Em relação aos incidentes no primeiro dia de provas, 4.293 candidatos foram eliminados por violações, como a posse de equipamentos eletrônicos, saída antecipada da sala antes do horário permitido (15h30), utilização de impressos e não cumprimento das orientações dos fiscais, conforme estabelecido no edital. Outros 905 candidatos enfrentaram problemas durante a aplicação, como emergências médicas, interrupções temporárias de energia e falta de água.

Estudantes prejudicados por condições climáticas, problemas logísticos ou alocados em locais de prova a uma distância superior à prevista no edital (30 quilômetros) poderão solicitar a reaplicação das provas nos dias 12 e 13 de dezembro. Aqueles que apresentarem problemas de saúde também têm direito a essa possibilidade, com o requerimento disponibilizado pelo Inep.

A coletiva também abordou as investigações em torno da imagem de uma prova de redação do Enem 2023 que circulou nas redes sociais e grupos do WhatsApp durante o dia. A Polícia Federal foi acionada para investigar o caso, que envolveu a divulgação de fotos da prova antes do horário permitido para saída, constituindo uma infração segundo as regras do Enem.

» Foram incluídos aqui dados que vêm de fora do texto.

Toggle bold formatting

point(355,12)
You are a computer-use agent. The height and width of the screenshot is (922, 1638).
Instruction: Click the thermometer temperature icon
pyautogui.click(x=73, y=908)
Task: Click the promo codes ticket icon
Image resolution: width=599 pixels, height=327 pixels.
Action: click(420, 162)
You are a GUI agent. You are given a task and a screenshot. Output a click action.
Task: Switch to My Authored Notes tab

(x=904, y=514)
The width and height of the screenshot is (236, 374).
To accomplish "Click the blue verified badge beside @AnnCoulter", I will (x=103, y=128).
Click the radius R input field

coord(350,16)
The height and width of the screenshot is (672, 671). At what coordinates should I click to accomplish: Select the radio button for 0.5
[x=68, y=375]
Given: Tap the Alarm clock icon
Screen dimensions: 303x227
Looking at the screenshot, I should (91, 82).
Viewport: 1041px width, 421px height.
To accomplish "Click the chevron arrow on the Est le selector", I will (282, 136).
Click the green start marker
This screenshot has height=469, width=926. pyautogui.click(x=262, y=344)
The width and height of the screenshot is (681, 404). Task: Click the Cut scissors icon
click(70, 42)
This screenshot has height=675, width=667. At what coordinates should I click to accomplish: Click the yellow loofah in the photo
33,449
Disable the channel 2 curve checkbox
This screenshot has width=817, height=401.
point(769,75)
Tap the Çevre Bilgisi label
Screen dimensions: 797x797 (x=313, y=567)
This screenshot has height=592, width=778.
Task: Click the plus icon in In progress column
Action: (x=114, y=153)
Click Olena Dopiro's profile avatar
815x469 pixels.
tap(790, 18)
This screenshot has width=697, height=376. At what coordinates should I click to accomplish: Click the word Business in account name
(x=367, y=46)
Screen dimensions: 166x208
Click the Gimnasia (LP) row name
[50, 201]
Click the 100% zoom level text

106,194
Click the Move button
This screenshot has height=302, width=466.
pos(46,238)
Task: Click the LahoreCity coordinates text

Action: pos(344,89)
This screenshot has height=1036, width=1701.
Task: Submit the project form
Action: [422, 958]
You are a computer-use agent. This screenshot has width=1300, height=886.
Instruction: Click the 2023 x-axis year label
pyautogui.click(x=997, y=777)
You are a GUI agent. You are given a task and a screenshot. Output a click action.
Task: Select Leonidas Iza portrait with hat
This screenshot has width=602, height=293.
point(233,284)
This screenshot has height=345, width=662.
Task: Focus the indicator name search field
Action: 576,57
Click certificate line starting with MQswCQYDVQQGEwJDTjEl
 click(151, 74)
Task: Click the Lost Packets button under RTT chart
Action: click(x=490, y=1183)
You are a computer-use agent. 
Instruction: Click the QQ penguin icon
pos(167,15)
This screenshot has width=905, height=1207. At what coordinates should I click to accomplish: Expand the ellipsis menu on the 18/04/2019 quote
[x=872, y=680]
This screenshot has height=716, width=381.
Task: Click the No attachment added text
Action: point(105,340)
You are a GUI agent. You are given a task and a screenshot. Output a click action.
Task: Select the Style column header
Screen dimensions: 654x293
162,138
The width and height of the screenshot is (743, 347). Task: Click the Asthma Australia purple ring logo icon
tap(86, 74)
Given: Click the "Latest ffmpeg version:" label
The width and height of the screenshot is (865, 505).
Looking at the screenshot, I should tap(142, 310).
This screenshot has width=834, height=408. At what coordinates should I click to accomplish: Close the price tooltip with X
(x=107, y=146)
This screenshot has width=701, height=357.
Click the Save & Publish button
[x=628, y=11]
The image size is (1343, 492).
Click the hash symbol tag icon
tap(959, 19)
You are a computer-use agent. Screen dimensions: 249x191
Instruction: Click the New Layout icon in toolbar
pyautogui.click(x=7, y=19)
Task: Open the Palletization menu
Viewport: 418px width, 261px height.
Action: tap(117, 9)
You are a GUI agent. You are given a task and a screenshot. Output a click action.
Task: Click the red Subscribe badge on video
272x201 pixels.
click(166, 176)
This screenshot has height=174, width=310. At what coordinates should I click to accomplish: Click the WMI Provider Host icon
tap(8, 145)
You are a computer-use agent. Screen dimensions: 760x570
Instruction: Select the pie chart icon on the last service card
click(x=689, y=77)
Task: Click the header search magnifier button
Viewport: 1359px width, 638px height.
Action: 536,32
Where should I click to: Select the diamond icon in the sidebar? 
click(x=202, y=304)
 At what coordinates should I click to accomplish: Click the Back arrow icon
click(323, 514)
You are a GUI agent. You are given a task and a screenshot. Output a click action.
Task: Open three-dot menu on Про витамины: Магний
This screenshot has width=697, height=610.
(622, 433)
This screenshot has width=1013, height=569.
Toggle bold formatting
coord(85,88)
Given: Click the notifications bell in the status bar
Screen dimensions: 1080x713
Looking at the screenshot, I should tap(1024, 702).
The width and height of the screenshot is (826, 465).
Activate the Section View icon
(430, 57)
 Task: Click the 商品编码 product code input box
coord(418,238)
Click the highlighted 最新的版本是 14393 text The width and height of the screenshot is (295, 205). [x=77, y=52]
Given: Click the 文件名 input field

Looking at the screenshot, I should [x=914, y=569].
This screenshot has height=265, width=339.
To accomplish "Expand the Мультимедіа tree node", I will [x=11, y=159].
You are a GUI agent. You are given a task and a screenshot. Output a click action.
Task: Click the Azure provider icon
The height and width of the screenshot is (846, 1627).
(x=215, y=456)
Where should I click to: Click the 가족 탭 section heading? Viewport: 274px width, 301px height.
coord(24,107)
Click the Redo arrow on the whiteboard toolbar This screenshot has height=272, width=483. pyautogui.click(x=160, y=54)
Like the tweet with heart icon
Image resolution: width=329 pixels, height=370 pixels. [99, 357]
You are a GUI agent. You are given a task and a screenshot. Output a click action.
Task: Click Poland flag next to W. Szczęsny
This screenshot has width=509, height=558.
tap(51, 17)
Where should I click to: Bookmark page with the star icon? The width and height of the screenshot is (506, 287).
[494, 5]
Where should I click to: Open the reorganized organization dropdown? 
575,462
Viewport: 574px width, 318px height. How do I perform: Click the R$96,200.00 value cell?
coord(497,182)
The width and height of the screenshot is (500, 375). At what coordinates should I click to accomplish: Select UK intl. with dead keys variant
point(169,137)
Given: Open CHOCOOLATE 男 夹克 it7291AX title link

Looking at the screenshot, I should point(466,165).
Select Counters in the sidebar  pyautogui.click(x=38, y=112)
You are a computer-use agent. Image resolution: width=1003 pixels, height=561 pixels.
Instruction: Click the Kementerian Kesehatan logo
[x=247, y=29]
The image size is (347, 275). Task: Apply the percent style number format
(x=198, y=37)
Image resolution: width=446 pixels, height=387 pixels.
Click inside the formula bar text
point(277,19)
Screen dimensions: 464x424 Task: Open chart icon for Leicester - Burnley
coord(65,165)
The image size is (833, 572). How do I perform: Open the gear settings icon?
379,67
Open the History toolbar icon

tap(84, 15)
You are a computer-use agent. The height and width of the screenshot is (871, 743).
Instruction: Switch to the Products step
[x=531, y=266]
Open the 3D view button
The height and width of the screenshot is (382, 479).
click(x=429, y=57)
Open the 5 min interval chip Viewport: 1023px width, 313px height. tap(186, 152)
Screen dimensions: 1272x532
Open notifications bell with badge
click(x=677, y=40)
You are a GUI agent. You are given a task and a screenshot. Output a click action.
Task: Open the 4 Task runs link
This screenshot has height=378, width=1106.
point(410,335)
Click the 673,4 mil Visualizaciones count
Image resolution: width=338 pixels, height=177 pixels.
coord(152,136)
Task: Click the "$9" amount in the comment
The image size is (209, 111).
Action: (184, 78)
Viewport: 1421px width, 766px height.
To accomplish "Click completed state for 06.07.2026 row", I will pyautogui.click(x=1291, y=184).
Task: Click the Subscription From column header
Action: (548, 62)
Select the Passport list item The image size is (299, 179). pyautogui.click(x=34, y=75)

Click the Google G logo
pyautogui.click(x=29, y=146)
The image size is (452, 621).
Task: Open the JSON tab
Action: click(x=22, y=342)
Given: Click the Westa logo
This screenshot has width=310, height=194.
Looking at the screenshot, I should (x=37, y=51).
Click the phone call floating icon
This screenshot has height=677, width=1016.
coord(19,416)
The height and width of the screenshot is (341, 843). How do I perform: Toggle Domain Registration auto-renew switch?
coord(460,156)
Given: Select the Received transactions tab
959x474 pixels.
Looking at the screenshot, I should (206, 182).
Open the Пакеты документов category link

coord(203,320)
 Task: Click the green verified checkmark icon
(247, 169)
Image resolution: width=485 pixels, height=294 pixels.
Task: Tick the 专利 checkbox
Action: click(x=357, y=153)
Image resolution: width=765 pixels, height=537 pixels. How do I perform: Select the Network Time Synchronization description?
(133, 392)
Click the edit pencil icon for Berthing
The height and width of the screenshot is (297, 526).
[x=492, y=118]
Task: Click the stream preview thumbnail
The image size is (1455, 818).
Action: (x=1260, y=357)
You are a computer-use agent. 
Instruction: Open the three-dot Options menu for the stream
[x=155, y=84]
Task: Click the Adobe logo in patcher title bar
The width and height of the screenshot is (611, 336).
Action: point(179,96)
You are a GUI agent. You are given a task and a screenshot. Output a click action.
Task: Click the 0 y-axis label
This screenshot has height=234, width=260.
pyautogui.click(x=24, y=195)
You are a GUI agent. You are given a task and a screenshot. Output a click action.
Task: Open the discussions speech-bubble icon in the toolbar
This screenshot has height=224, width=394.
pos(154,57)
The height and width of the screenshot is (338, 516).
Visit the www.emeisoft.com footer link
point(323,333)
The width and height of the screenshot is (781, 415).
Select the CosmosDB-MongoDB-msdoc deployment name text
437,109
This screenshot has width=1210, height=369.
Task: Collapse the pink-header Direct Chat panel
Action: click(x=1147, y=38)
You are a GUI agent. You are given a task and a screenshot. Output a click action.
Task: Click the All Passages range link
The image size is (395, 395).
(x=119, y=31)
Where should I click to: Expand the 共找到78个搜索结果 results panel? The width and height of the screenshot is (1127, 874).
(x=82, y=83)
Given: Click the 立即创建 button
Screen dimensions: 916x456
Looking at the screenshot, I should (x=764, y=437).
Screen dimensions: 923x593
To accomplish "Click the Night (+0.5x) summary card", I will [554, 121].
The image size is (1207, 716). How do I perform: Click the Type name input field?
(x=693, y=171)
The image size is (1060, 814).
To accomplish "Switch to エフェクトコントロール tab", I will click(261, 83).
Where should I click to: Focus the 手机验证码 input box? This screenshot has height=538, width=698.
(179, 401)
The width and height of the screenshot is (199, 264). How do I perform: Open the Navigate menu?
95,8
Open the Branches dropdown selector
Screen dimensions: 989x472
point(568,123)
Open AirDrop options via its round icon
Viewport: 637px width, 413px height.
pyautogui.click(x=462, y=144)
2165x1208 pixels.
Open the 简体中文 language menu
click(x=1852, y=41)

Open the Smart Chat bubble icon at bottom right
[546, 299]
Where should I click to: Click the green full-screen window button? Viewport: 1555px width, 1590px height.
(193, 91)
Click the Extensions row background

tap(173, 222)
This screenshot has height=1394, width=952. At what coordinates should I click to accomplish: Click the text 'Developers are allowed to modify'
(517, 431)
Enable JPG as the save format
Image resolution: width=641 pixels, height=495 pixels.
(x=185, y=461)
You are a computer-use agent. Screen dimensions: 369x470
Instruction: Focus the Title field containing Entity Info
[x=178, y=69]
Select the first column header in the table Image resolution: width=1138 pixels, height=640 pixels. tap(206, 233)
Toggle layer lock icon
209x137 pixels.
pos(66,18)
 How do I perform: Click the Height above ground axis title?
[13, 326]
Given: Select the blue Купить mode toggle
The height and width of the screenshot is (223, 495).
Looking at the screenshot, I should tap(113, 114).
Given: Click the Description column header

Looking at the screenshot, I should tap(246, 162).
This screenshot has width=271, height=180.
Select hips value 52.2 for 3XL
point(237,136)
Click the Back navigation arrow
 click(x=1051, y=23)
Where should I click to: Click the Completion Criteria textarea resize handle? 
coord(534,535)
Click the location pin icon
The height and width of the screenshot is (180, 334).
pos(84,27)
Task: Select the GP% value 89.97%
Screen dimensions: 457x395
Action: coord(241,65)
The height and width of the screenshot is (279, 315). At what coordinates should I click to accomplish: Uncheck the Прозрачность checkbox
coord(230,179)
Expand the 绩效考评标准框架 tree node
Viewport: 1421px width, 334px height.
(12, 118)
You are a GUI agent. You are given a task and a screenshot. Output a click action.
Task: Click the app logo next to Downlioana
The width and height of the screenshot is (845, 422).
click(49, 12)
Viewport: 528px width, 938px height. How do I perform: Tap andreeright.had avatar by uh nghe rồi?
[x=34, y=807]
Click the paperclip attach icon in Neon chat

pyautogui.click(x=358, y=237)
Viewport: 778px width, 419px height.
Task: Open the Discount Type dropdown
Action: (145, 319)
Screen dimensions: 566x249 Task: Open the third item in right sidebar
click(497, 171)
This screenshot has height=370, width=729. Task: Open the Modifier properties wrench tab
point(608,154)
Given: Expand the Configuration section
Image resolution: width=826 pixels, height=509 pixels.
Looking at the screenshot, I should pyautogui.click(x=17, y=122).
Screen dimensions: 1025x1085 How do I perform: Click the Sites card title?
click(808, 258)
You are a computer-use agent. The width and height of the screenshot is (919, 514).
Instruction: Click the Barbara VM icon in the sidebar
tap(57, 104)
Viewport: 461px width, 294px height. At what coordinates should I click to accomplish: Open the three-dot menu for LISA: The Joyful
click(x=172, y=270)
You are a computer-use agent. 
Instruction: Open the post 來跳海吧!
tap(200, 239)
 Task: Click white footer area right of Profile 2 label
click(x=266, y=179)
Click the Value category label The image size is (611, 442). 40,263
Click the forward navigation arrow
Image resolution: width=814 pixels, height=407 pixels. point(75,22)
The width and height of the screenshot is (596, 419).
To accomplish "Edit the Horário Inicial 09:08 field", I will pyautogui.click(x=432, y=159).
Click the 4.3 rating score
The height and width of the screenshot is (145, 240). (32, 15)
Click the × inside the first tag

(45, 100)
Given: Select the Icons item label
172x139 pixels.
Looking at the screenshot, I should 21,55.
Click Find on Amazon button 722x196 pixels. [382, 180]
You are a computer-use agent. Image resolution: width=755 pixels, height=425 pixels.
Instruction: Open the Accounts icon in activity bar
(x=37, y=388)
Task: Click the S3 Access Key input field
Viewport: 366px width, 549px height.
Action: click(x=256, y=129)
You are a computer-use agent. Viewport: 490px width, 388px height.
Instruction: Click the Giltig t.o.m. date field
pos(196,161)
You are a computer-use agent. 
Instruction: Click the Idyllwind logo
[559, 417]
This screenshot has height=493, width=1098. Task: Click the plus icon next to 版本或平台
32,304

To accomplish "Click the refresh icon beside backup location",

O Enem é uma importante porta de entrada para instituições de ensino superior no Brasil e em Portugal, ocorrendo em duas etapas consecutivas (5 e 12 de novembro). Seu resultado é utilizado para ingresso em universidades públicas via Sistema de Seleção Unificada (Sisu) ou para bolsas em universidades privadas pelo Programa Universidade Para Todos (Prouni). Além disso, o exame é requisito para acesso ao Fundo de Financiamento Estudantil (Fies) do Ministério da Educação (MEC). Dos mais de 3,9 milhões de inscritos, a maioria (48,2%) já concluiu o ensino médio, enquanto 35,6% devem finalizá-lo em 2023. Existem também participantes que, como treineiros, buscam testar seus conhecimentos mesmo sem ter concluído o ensino médio.